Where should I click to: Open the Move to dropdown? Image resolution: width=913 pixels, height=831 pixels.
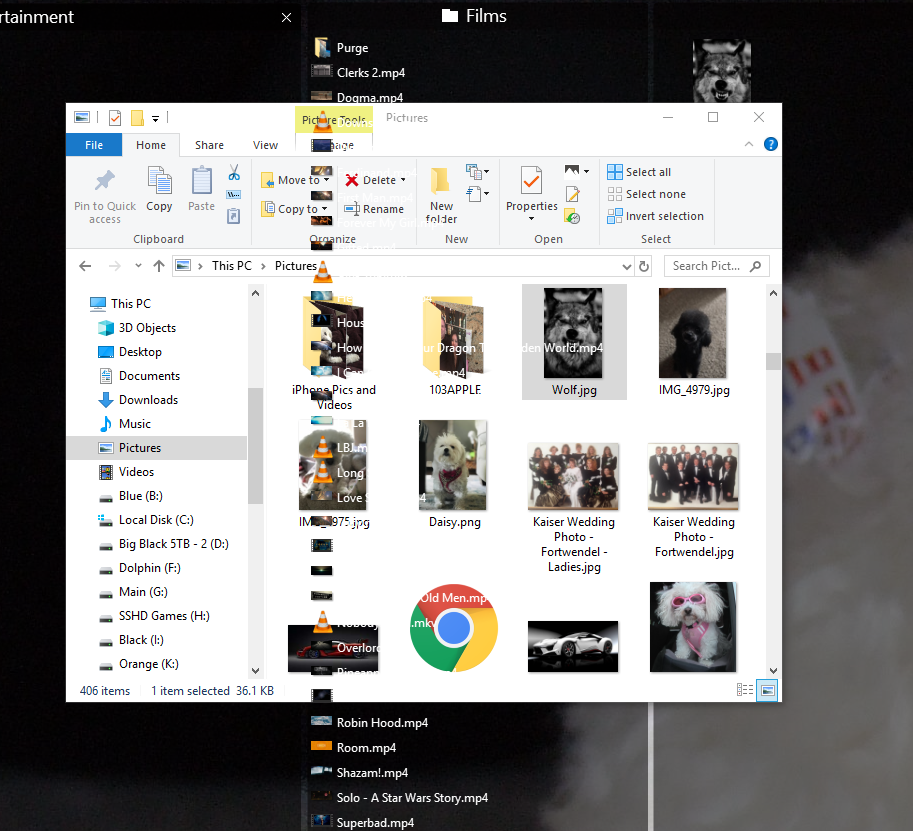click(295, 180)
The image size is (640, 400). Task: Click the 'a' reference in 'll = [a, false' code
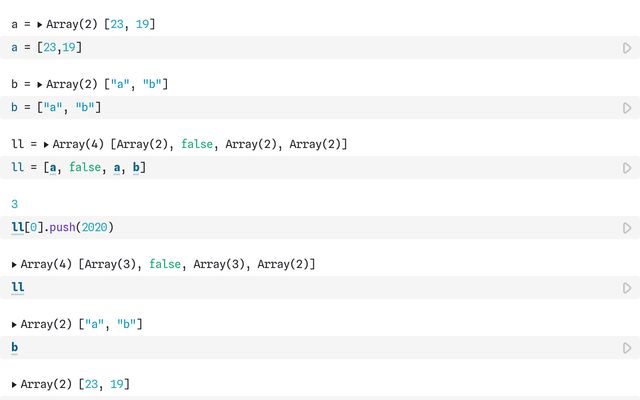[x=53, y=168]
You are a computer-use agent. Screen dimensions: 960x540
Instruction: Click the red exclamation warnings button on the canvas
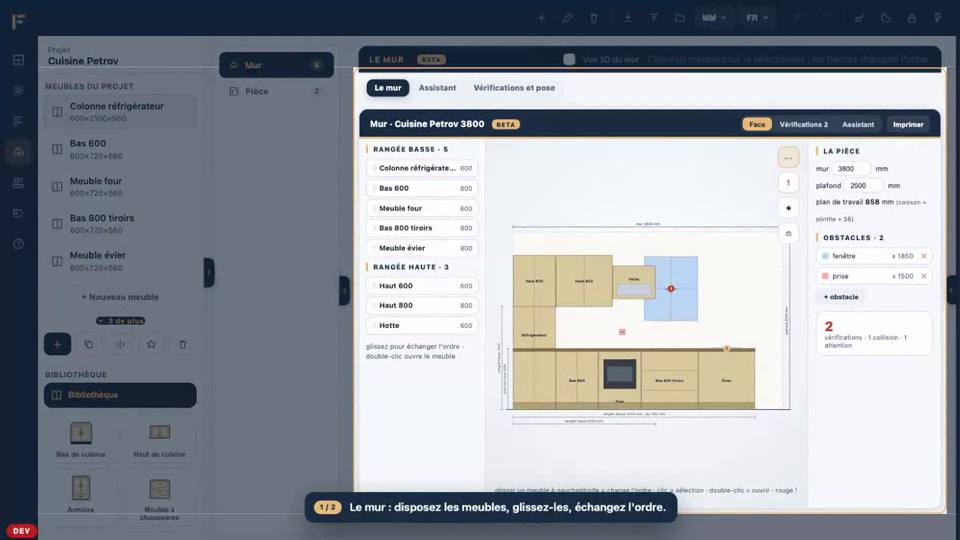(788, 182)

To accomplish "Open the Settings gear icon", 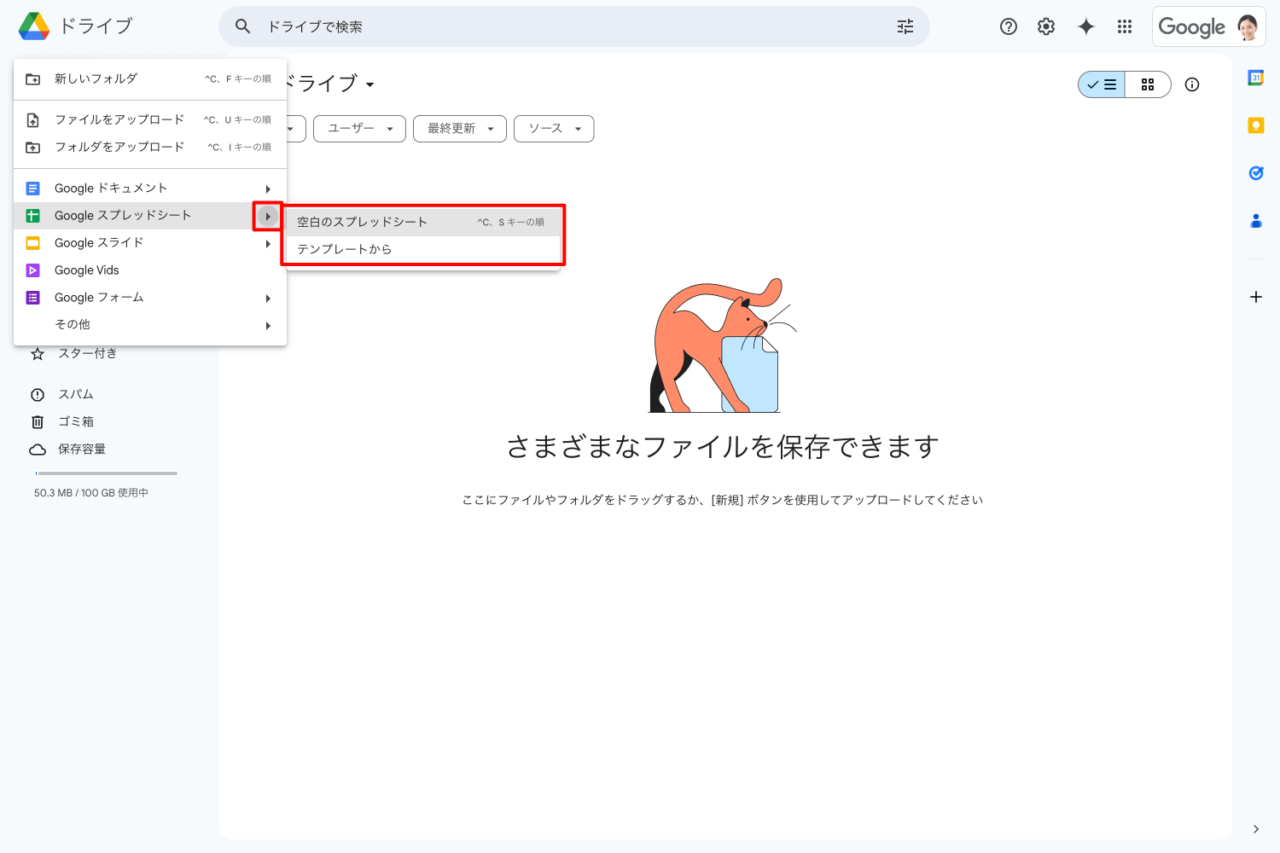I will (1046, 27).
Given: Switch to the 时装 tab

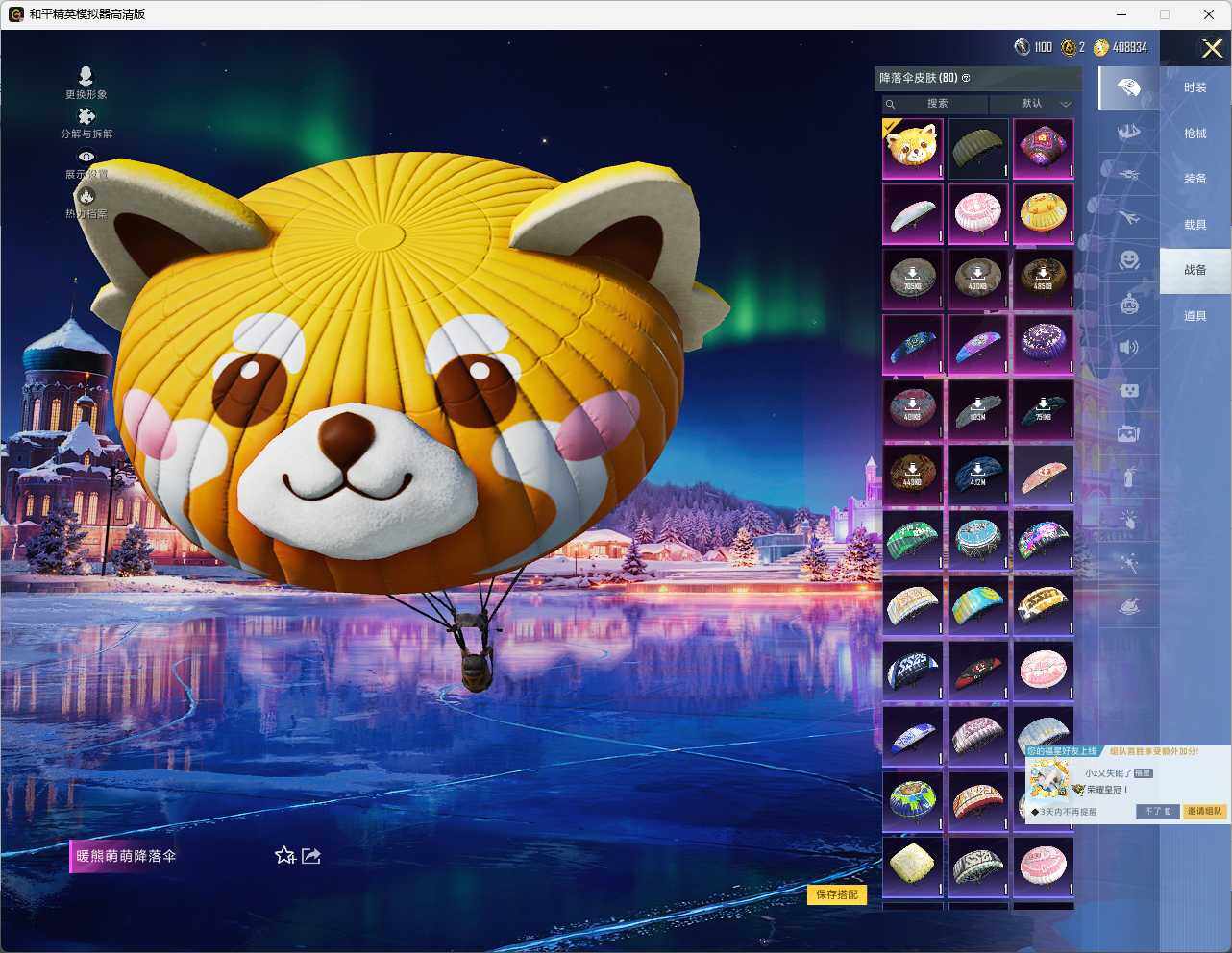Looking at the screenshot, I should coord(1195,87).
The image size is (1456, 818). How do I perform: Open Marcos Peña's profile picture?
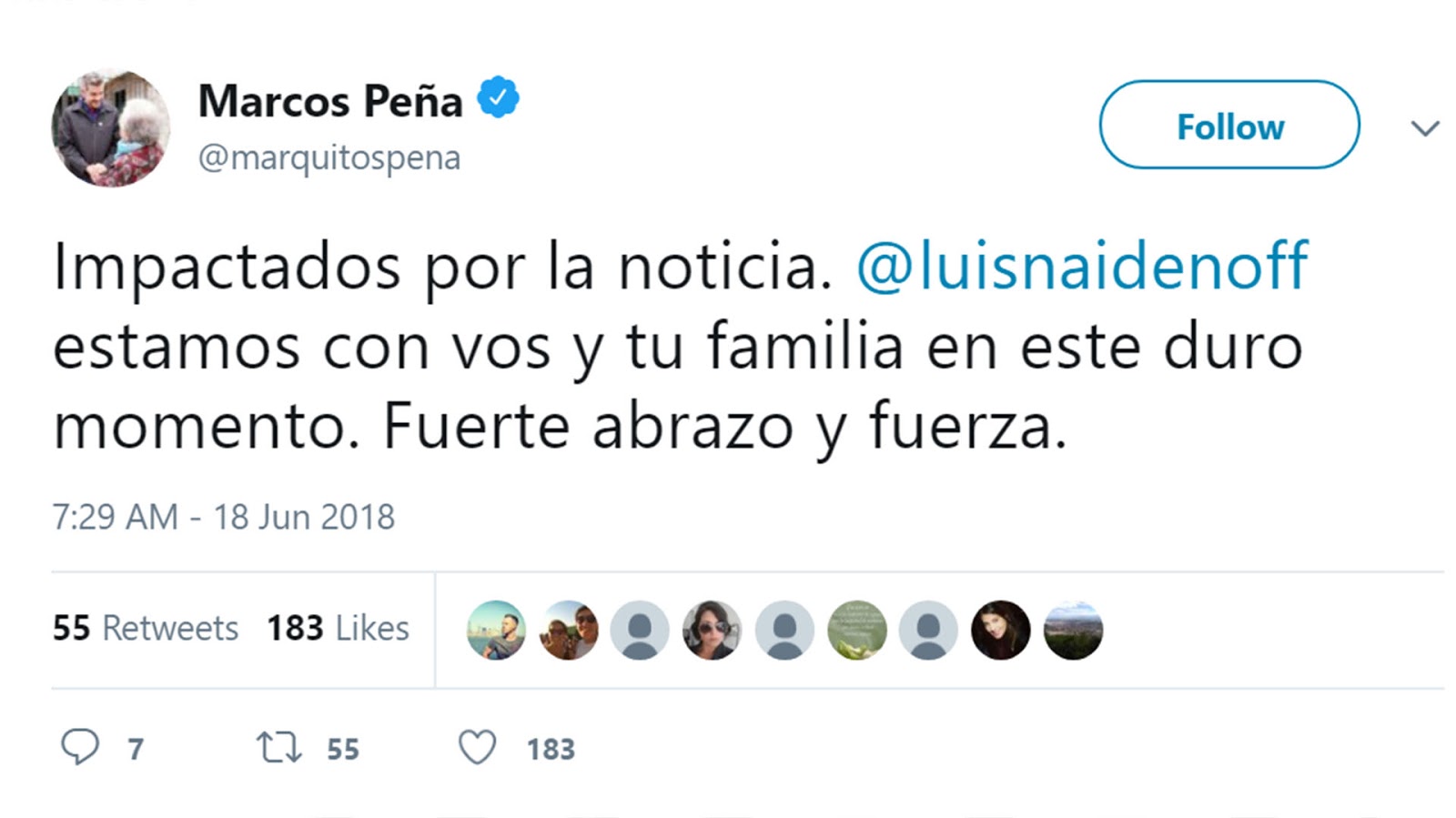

◇ ◇ ◇ ◇

How to complete this task: Retype exactly the lines above, starting at the line containing "Given: Switch to the 时装 tab" and ending with the last line, both included; leave out the pictures.

Reply:
Given: Switch to the 时装 tab

Looking at the screenshot, I should coord(1195,87).
The image size is (1456, 818). How do I perform: Open Marcos Peña's profile picture?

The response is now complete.